Strength Basics

Getting stronger, fitter, and healthier by sticking to the basics. It's not rocket science, it's doing the simple stuff the right way. Strength-Basics updates every Monday, plus extra posts during the week.

Monday, December 13, 2010

Removing the Negative

The other day I saw Lee Burton speak at a seminar. He was speaking about corrective exercise, and said "Remove the negative." He meant, remove those negative things that cause the problem in the first place, before you work on correcting the problem.

That got me thinking, what is the negative in my client's lives? What acts the most as a negative drag on their forward progress? What about you guys? What is holding you back?

Some of these can be obvious. Let's look at a few.

Diet. If your goal is fat loss / body recomposition (a fancy way to say "lose fat, gain muscle"), diet is going to play a major roll. What's the most obvious negative for you? Is it daily soda consumption? Too much bread (a loaf a day keeps the six-pack away)? Too little food (critical for folks trying to gain weight)? By removing the negative, you can make a clean and easy jump in the right direction. It's not adding something new but just dropping something holding you back.
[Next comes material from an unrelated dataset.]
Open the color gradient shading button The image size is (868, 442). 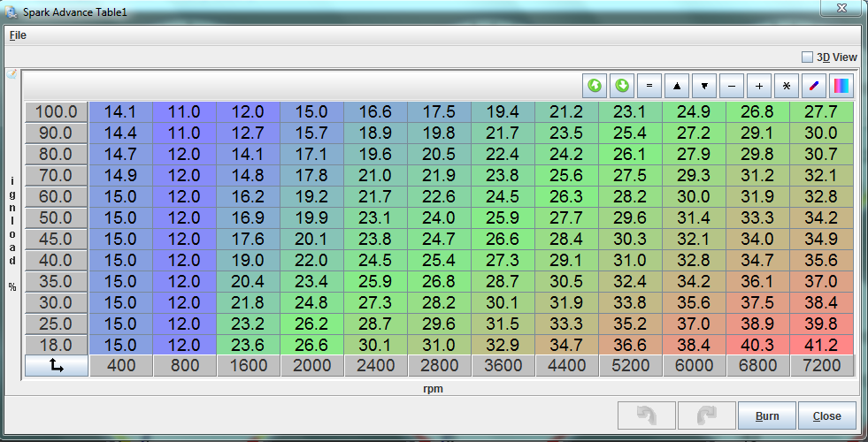click(841, 86)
Posture. Got a sore back and rounded shoulders, and you sit hunched over a PC all day? Try standing and walking around, changing your workstation, or a more back-friendly chair. Get some lumbar support for your back when you drive so you don't hunch over the steering wheel.

Negative feedback. Some people mean well, but drag on you too - "You'll never succeed." "All those weights and exercises . . . you are bound to get hurt and I don't want to see that happen to you." "Live a little, have a doughnut, you earned it." You don't need to dump the friend per se, but you can avoid the conversation and steer it away from training or eating.

Everyone has a little bit of a headwind that slows them down. What's an easy negative you can cut away to get you sailing more smoothly towards your goals?